Welcome to Aussie Stock Forums, but also enjoy yourself here...

Cheers,
sis


----------



## The Barbarian Investor (25 November 2004)

Hi MarkyMark..

Welcome, come join the fun  :bananasmi


----------



## RodC (25 November 2004)

Hi Markymark,

Welcome aboard.

Rod.


----------



## kifoghorn (25 November 2004)

yea welcome


----------



## xris (23 July 2021)

Markymark said:


> Hi all,
> I am totally new to stock market investing and new to this forum.  My research is just beginning.  I just wanted to introduce myself.  I have been fairly active on propertyinvesting.com forum for a fair while and I noticed to my surprise that there are many people from that forum here as well. Anyway hello to all.
> 
> 
> MarkyMark



Hello all,
I've just migrated from the Commsec Community forum that is closing down later today.

I Hope to share info/knowledge etc etc
and occasionally some humor 'if that's allowed'


----------



## divs4ever (23 July 2021)

welcome  ,

 we have crossed paths there  ( i had a  different user name there  )

 humor is it  , i think you might be very pleased

 ( but i am only new here myself )

 cheers


----------



## Joe Blow (23 July 2021)

xris said:


> Hello all,
> I've just migrated from the Commsec Community forum that is closing down later today.
> 
> I Hope to share info/knowledge etc etc
> and occasionally some humor 'if that's allowed'




Welcome to the ASF community @xris! Sharing info and knowledge (as well as occasional humour) is not only allowed, it is actively encouraged and welcomed.

I look forward to your contributions.


----------



## Tropico (23 July 2021)

xris said:


> Hello all,
> I've just migrated from the Commsec Community forum that is closing down later today.
> 
> I Hope to share info/knowledge etc etc
> and occasionally some humor 'if that's allowed'



Hi xris.


----------



## haroldjohnson (20 August 2021)

Hello, I'm looking for a suggestion to invest in stocks.


----------



## aus_trader (20 August 2021)

haroldjohnson said:


> Hello, I'm looking for a suggestion to invest in stocks.

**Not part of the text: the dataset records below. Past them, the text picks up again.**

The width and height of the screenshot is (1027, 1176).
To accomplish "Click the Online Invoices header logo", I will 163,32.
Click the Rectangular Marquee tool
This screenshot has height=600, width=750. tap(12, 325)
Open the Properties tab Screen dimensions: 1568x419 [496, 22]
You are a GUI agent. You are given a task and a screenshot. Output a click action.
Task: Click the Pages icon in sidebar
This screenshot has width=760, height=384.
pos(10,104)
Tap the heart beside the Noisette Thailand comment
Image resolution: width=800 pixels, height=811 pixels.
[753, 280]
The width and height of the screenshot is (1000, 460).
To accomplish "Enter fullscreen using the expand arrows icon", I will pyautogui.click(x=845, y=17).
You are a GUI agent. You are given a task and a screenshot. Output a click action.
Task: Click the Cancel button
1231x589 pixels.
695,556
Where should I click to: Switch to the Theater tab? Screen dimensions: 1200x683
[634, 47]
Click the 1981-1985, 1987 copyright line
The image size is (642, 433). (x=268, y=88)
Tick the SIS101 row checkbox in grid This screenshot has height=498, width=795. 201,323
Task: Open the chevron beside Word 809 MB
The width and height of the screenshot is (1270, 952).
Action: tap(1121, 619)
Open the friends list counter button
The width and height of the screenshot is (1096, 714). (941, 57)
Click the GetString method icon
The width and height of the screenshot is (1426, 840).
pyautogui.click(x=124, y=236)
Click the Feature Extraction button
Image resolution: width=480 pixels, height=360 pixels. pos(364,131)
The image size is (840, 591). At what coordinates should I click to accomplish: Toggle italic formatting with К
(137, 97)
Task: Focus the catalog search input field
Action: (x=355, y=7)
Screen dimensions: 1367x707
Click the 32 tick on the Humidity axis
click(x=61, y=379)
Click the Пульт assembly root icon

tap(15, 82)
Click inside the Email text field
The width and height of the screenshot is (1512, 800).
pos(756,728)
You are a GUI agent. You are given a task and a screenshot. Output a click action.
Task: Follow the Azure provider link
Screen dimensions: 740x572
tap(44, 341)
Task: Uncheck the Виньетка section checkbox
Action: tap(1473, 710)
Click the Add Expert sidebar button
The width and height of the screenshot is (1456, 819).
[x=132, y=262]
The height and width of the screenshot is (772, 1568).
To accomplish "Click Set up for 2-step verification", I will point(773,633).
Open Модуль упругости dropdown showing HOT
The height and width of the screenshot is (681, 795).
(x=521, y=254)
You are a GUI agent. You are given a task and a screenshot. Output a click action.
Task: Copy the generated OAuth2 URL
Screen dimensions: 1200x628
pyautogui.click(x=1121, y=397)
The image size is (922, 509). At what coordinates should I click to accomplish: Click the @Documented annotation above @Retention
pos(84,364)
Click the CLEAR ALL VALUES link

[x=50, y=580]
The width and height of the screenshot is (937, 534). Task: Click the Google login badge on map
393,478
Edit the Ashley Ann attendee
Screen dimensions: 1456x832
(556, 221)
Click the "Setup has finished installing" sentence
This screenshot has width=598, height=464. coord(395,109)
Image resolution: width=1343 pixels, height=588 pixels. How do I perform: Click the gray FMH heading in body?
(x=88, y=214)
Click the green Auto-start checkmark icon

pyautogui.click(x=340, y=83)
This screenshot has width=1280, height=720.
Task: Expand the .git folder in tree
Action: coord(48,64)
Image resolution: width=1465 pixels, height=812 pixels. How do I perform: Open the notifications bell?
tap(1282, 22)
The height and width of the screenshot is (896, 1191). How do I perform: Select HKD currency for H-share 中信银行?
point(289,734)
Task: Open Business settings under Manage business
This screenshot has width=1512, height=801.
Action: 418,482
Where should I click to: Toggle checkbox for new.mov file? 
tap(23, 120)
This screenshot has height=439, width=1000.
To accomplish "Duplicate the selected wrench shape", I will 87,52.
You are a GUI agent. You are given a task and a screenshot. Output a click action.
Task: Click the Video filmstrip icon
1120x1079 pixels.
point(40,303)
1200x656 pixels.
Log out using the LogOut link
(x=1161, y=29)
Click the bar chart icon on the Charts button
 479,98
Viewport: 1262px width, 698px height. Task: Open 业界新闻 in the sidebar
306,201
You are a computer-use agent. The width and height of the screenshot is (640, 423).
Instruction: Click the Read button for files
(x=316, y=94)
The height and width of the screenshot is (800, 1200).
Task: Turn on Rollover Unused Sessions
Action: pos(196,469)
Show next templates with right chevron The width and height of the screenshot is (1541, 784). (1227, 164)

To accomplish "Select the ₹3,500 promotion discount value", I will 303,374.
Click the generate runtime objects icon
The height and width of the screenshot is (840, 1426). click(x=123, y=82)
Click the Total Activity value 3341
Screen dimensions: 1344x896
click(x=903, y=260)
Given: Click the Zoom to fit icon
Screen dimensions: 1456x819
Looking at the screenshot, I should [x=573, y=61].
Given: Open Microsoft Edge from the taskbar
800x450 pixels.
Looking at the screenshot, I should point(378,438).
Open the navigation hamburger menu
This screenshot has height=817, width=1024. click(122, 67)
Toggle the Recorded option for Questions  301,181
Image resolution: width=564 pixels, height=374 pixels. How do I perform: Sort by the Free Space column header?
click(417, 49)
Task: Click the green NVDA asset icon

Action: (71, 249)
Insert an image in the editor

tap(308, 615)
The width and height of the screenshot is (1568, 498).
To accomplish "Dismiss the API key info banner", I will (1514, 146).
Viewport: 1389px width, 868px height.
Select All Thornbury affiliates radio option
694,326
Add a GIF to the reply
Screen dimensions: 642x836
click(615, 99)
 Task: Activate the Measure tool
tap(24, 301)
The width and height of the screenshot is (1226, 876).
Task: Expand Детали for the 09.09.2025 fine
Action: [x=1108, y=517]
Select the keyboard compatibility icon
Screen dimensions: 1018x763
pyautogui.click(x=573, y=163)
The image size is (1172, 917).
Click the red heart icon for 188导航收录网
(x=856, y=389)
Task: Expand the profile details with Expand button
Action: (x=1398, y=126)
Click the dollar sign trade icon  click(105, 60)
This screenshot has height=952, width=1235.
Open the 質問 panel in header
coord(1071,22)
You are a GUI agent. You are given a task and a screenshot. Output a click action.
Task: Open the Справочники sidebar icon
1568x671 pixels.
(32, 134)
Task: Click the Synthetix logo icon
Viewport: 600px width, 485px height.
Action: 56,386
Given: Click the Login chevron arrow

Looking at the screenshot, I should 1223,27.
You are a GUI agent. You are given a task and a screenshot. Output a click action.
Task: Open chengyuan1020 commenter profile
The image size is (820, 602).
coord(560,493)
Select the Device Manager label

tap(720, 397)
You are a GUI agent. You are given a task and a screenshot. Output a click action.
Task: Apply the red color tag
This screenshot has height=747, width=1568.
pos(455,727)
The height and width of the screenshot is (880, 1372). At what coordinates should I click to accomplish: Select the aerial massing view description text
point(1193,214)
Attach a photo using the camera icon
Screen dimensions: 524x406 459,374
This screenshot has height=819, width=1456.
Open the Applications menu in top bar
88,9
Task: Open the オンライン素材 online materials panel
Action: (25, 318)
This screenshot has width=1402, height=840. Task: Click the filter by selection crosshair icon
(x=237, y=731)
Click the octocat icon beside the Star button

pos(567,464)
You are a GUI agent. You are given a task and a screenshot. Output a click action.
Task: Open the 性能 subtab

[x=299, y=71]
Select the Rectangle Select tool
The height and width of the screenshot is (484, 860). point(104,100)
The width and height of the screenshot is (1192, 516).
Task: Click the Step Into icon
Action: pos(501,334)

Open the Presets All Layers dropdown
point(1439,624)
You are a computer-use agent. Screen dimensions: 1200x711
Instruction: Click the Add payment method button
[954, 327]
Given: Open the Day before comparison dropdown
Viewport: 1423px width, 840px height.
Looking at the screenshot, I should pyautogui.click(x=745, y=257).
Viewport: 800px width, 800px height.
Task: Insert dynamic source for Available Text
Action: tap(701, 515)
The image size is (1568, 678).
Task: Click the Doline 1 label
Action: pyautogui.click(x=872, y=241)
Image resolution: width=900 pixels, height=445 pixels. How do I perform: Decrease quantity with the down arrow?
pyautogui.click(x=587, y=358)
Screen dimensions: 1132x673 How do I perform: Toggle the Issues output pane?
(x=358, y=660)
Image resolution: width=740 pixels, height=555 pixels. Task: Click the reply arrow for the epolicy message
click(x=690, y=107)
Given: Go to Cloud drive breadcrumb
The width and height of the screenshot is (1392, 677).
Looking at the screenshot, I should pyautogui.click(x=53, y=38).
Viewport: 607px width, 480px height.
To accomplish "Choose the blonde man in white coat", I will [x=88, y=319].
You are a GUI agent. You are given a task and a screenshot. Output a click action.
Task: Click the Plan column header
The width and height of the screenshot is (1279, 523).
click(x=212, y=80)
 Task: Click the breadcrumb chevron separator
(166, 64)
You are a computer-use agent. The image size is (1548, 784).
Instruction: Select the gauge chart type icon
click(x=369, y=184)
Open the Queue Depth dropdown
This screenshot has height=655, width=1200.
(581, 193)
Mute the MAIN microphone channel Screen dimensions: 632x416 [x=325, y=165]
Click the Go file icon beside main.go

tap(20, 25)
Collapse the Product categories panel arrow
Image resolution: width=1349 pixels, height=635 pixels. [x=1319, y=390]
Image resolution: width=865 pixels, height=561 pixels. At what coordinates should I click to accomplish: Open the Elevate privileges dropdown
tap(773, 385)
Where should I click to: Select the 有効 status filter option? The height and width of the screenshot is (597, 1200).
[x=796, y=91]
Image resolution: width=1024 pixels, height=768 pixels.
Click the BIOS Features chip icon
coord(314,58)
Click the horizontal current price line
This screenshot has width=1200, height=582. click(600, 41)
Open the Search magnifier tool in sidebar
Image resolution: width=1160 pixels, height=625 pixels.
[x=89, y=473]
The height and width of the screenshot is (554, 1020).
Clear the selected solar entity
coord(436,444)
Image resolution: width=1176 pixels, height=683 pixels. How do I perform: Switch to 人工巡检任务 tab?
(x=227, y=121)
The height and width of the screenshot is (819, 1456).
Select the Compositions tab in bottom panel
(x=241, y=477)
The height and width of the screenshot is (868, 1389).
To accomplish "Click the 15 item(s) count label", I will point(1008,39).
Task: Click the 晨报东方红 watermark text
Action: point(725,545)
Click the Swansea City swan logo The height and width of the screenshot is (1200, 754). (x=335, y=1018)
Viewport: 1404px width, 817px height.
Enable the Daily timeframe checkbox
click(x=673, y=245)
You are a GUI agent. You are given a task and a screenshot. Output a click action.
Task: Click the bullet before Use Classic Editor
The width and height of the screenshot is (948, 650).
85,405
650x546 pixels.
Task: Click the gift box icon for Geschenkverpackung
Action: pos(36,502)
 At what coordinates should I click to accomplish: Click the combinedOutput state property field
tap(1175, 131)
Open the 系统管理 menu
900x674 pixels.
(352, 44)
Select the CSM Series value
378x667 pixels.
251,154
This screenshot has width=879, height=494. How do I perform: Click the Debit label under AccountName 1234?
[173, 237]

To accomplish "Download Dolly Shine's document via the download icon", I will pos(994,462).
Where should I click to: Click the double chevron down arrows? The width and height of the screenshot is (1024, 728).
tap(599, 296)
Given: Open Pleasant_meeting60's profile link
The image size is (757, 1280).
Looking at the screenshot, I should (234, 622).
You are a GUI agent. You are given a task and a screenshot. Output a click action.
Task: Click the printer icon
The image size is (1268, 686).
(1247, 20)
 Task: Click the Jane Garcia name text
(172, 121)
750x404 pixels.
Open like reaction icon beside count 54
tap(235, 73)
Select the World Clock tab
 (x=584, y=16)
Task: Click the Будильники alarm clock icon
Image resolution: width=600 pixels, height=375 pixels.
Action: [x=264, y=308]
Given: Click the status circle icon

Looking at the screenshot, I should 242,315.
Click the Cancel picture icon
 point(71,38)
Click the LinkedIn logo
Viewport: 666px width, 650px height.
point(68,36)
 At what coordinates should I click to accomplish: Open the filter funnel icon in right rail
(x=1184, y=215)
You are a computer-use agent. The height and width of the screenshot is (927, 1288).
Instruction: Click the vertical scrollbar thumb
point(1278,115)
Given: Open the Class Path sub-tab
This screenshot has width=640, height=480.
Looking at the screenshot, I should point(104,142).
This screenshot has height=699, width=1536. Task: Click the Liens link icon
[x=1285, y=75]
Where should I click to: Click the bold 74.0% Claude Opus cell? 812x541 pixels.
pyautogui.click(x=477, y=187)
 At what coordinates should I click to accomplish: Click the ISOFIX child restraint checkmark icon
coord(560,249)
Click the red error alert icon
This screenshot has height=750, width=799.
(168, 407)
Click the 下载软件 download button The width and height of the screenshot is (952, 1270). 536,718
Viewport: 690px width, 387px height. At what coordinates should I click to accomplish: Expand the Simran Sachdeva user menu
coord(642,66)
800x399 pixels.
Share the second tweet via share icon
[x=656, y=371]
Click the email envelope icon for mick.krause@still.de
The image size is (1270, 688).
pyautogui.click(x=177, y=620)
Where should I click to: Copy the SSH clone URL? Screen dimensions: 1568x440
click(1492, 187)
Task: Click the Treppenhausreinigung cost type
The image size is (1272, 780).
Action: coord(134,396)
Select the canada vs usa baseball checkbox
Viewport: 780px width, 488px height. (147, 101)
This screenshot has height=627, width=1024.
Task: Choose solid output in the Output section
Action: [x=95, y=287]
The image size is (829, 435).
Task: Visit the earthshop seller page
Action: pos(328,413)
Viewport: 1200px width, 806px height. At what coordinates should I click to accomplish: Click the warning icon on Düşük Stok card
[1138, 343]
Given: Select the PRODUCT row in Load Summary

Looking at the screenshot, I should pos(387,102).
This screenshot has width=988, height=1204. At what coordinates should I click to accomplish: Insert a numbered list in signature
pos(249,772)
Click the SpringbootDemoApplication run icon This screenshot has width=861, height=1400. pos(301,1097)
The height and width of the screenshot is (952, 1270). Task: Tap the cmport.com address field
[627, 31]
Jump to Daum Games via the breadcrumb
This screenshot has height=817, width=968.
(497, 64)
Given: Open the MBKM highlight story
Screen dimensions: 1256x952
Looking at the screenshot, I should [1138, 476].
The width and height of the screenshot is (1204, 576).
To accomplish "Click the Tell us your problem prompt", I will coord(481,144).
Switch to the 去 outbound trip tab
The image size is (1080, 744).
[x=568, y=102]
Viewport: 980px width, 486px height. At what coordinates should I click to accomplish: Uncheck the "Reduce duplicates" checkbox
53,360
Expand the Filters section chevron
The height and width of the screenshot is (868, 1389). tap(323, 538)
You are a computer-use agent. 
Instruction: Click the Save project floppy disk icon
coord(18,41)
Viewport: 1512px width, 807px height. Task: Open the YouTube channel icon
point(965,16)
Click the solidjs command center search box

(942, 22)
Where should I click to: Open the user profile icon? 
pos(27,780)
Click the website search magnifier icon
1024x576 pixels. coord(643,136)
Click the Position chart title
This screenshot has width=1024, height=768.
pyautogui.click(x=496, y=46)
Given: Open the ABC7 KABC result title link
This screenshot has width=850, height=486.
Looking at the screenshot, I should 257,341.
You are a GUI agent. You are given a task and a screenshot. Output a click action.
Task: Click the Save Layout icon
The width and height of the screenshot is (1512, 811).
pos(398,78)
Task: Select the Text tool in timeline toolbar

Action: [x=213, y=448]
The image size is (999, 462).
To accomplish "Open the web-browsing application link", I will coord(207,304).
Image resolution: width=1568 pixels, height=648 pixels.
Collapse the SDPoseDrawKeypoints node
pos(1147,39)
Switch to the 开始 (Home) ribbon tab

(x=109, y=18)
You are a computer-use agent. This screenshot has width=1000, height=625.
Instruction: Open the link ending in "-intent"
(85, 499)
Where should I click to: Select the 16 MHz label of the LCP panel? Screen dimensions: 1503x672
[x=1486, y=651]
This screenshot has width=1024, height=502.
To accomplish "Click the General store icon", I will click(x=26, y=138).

Welcome aboard 🤝 @haroldjohnson 

Well you've come to the right place to get some suggestions, but always do your own research. 

Depending on how you like to go about it, there is a lot of information to go through on this site.

If it's system based trading, @Skate has a great deal of information on his thread:

_Dump_ _it_ Here​If you want to look up sentiment on any stock that you are interested in, search that stock code and you'll see what other members think and all the discussions and debates going on.

Myself and few other members post stock portfolios that are also shown on this forum that are regularly updated as to what is bought or sold and reasons for doing so.


----------



## Greynomad99 (20 August 2021)

Tropico said:


> Hi xris.



Hi ex-Commsec peoples!


----------



## Tropico (20 August 2021)

Hi GN


----------